» Source excerpt
────────────────────
However, on the other hand, in the case of another type of contract – those for CDS and “more obscure” CDOs – “the basis for the derivative is non-existent or difficult/expensive to calculate,” he stated.

Part of the pricing difficulty arises from that fact they are based on models developed by their creators. “The buyer of CDS or CDOs has no access to such models and, thus, really has no idea whatsoever how the dealer values the OTC derivative,” Whalen testified.

More importantly, Whalen explained, the dealer models “are almost always and uniformly wrong and are, thus, completely useless to value the CDS or CDO.”

Whalen argued that most CDS contracts and structured financial instruments are “deceptive by design” and “deliberately fraudulent instruments for which no cash basis exists” and for this reason should be banned.

“If we as a nation tolerate unfairness in our financial markets in the form of the current market for CDS and other complex derivatives,” he said, “then how can we expect our financial institutions and markets to be safe and sound?”

Whalen contends that the fundamental understanding that makes financial markets work, and which has been built into financial law and regulation, rests on the principle that “equal representation under the law [goes] hand-in-hand with proportional requital.” By that, he meant “that a good deal was a fair deal, not merely in terms of price but in making sure that both parties extracted value from the bargain.”

What Needs to Be Done

In response to a question about how to modernize oversight of the OTC derivatives market,
Whalen laid out in his written resonse what he thought Congress should do to address the problems in the derivatives market.

First, he said, Congress should require that OTC contracts be subject to The Commodity Exchange Act (CEA) of 1936, a step that would bring them under the oversight of the Commodity Futures Trading Commission (CFTC).

Congress should also instruct the CFTC to begin a systematic review and rule-making process. The purpose would be to either conform OTC markets to minimum standards of disclosure, collateral and transparency. Or, require that the OTC contracts be migrated onto organized, bilateral exchanges.

“It is time for Congress to right the wrong done over a decade ago to [former] Commissioner Brooksley Born and her colleagues at the CFTC,” Whalen wrote.

“This wrong was committed in part by the Congress and part by then-Treasury Secretary Larry Summers, and then-Fed Chairman Alan Greenspan, and former Treasury Secretary Robert Rubin, among others, who all worked together to effectively block action that would have subjected OTC contracts to the full supervision of the CFTC.”

Whalen also faulted Summers, Greenspan and Rubin for vilifying Born and others at the CFTC.

Second, Congress should admit it erred in 2000 by blocking CFTC regulation of OTC derivatives. That decision set the stage for an explosion in the derivatives market, according to the risk analyst.

Third, Whalen urged that Congress, after bringing OTC markets under the oversight of the CFTC, should “take further time for hearings and fact finding to consider what other changes should occur in terms of the law and the operational structure of the SEC and the CFTC.”

Finally, Whalen explained why the above prescription does not work for credit derivates and why they should be banned: “It is probably not possible to move” the market for CDS and complex structure assets to an exchange.

“Because CDS contracts generally do not have a cash market or basis upon which to draw for the purpose of valuation, as a matter of law regulation, these investments are entirely speculative, unsuitable for most banks and investors, and thus should be banned entirely.”
────────────────────
(Data items)
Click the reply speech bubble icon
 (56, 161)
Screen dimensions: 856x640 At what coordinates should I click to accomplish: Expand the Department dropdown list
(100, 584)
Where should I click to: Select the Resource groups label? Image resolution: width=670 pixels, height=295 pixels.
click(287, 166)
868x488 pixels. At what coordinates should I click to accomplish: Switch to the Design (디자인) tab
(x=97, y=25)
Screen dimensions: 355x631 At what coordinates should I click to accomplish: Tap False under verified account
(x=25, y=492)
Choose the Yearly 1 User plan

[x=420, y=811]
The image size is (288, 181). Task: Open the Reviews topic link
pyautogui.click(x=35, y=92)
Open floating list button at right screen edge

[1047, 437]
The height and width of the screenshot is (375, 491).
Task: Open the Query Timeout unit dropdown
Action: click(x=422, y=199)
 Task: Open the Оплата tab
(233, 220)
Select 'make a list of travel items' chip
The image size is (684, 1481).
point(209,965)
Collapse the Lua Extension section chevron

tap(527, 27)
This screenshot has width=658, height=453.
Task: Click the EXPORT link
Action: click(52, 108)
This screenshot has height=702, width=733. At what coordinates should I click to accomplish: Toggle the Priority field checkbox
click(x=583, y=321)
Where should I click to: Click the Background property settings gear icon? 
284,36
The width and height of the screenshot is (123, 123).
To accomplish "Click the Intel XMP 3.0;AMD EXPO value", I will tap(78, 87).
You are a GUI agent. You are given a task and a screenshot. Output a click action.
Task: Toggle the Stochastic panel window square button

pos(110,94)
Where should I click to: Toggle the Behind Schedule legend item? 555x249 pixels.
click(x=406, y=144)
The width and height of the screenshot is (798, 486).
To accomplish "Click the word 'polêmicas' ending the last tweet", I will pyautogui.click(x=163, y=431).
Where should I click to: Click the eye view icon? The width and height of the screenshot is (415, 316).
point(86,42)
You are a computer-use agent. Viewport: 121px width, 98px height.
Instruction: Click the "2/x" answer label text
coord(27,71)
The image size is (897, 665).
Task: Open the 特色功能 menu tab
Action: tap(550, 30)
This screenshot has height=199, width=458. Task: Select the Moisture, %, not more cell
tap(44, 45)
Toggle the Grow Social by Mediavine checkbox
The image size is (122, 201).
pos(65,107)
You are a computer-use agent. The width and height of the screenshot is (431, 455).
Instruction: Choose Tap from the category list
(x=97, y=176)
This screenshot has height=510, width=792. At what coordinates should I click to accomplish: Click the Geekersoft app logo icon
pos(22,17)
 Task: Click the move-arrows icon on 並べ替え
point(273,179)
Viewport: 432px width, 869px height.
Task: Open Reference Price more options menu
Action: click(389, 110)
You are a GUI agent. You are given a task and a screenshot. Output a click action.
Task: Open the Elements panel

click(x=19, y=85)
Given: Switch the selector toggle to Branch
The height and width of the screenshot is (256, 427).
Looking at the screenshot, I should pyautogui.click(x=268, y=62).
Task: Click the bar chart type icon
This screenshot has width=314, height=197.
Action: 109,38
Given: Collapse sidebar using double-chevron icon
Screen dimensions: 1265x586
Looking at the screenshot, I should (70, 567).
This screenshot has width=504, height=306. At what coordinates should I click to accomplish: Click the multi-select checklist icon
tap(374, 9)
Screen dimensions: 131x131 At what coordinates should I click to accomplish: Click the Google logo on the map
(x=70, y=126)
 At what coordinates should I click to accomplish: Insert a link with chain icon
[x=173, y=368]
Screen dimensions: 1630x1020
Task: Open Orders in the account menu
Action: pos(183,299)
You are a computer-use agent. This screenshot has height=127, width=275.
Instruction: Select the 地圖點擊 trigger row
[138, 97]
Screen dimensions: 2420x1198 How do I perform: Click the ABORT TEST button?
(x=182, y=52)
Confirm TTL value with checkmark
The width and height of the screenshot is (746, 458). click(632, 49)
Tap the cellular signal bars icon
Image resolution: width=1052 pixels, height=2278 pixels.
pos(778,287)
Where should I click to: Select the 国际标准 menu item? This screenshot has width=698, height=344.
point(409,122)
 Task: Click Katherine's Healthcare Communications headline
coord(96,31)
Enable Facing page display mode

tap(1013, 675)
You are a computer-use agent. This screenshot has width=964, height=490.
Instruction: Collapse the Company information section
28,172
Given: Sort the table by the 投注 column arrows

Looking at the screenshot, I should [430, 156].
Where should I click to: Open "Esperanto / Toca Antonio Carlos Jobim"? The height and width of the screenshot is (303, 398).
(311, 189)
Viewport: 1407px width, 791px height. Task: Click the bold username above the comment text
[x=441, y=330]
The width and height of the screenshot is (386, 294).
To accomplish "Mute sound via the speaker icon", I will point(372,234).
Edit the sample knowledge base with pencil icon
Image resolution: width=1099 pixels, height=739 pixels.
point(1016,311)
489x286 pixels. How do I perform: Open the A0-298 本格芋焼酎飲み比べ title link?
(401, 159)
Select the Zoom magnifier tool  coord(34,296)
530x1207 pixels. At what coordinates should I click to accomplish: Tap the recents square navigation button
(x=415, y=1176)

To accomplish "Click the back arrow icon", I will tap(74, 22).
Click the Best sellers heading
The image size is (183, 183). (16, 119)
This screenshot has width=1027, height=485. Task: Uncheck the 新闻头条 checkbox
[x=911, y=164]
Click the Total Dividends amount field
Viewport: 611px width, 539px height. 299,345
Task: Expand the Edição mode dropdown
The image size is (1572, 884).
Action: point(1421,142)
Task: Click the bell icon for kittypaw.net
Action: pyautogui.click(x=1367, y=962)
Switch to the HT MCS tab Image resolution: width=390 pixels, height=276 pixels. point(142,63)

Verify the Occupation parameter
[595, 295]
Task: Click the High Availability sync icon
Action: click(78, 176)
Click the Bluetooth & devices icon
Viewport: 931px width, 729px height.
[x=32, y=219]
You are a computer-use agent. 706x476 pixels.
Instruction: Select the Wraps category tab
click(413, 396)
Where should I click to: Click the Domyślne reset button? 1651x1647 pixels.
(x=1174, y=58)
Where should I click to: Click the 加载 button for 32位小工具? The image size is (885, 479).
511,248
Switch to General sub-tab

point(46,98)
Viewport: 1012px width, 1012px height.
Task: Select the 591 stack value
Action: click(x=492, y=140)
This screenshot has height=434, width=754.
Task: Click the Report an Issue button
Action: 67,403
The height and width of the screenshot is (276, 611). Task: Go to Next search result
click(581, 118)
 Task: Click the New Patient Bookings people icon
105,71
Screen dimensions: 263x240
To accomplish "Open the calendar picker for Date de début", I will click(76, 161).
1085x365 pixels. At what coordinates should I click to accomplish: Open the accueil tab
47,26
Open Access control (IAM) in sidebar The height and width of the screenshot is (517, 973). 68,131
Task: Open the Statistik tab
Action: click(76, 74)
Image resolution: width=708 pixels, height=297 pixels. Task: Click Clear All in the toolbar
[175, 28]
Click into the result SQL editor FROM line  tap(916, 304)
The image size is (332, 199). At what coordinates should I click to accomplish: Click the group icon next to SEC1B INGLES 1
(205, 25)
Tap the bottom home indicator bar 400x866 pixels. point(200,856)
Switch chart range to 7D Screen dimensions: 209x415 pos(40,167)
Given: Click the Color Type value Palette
────────────────────
» Instructions
1) Based on the derivatives passage, state whether each of the following statements agrees with it: (a) Whalen stated that the dealer models are almost always wrong. (b) Whalen held that the market for CDS could readily be moved to an exchange. (c) Whalen said Congress should make OTC contracts subject to The Commodity Exchange Act of 1936. Answer yes or no for each, and quote the words of the passage that decide it.
2) Reproduce the lines of the listing from the line with "Screen dimensions: 2420x1198" up to and including the line with "Switch to the HT", without any alteration.

» Written responses
1)
(a) Yes: "are almost always and uniformly wrong and are, thus, completely useless to value the CDS or CDO."
(b) No: "It is probably not possible to move"
(c) Yes: "Congress should require that OTC contracts be subject to The Commodity Exchange Act (CEA) of 1936"

2)
Screen dimensions: 2420x1198 How do I perform: Click the ABORT TEST button?
(x=182, y=52)
Confirm TTL value with checkmark
The width and height of the screenshot is (746, 458). click(632, 49)
Tap the cellular signal bars icon
Image resolution: width=1052 pixels, height=2278 pixels.
pos(778,287)
Where should I click to: Select the 国际标准 menu item? This screenshot has width=698, height=344.
point(409,122)
 Task: Click Katherine's Healthcare Communications headline
coord(96,31)
Enable Facing page display mode

tap(1013, 675)
You are a computer-use agent. This screenshot has width=964, height=490.
Instruction: Collapse the Company information section
28,172
Given: Sort the table by the 投注 column arrows

Looking at the screenshot, I should [430, 156].
Where should I click to: Open "Esperanto / Toca Antonio Carlos Jobim"? The height and width of the screenshot is (303, 398).
(311, 189)
Viewport: 1407px width, 791px height. Task: Click the bold username above the comment text
[x=441, y=330]
The width and height of the screenshot is (386, 294).
To accomplish "Mute sound via the speaker icon", I will point(372,234).
Edit the sample knowledge base with pencil icon
Image resolution: width=1099 pixels, height=739 pixels.
point(1016,311)
489x286 pixels. How do I perform: Open the A0-298 本格芋焼酎飲み比べ title link?
(401, 159)
Select the Zoom magnifier tool  coord(34,296)
530x1207 pixels. At what coordinates should I click to accomplish: Tap the recents square navigation button
(x=415, y=1176)

To accomplish "Click the back arrow icon", I will tap(74, 22).
Click the Best sellers heading
The image size is (183, 183). (16, 119)
This screenshot has width=1027, height=485. Task: Uncheck the 新闻头条 checkbox
[x=911, y=164]
Click the Total Dividends amount field
Viewport: 611px width, 539px height. 299,345
Task: Expand the Edição mode dropdown
The image size is (1572, 884).
Action: point(1421,142)
Task: Click the bell icon for kittypaw.net
Action: pyautogui.click(x=1367, y=962)
Switch to the HT MCS tab Image resolution: width=390 pixels, height=276 pixels. point(142,63)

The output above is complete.